==== Okuma Metni

Nesnelerin İnterneti Altyapısına Bağlamak İstemeyeceğimiz 5 Hayati Cihaz
Nesnelerin İnterneti ya da orijinal adıyla IoT ne kadar güvenli ya da ne kadar korkutucu?
Nesnelerin İnterneti ya da orijinal adıyla IoT (Internet of Things) son 10 yıldır adından sıkça bahsedilen bir altyapı. Etrafımızda gördüğümüz teknolojik tabanlı tüm cihazları bulut teknolojisini kullanarak birbiriyle iletişim haline geçirebilen IoT aslında internete bağlanması mümkün olan tüm cihazlarla iletişim kurarak nesnelerin belli bir ekosistemi içerisinde kullanılabilmesine olanak tanıyor.

========
==== Kayıt Alıntıları

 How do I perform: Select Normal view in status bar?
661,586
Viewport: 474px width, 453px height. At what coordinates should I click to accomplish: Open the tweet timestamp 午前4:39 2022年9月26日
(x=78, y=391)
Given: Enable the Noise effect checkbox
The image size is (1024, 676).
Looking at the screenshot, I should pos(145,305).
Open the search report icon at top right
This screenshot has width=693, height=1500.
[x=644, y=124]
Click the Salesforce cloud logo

========

### Yapılacaklar
[A] Nesnelerin İnterneti yazısına göre aşağıdaki soruları yanıtlayın:
(i) Başlıkta kaç hayati cihazdan söz ediliyor?
(ii) IoT kısaltmasının orijinal açılımı nedir?
(iii) IoT, cihazları birbiriyle iletişime geçirirken hangi teknolojiyi kullanıyor?
[B] Nesnelerin İnterneti yazısının son cümlesinden sonra gelecek kısmı yazın.
Listenin Nesnelerin İnterneti yazısıyla hiçbir ilgisi yoktur.

### Sonuçlar
[A]
(i) 5
(ii) Internet of Things
(iii) Bulut teknolojisini

[B]
Internet of Things‘in kavramsal olarak konuşma diline girişi, ilk Kevin Ashton isminde bir IT sorumlusunun 1999’da, Procter & Gamble şirketinde yaptığı bir sunumla ortaya çıkmış. Ancak bu bilgi altyapının mucidinin Kevin Ashton olduğunu iddia etmemiz için yeterli değil. yetmiyor. Cambridge Üniversitesinde 1991 yılında bu altyapıyla ilgili ilk adımlar atılmış. Ama kavram olarak ilk kez adını net olarak ortaya atan Kevin Ashton olmuş.
Nesnelerin İnterneti Nedir?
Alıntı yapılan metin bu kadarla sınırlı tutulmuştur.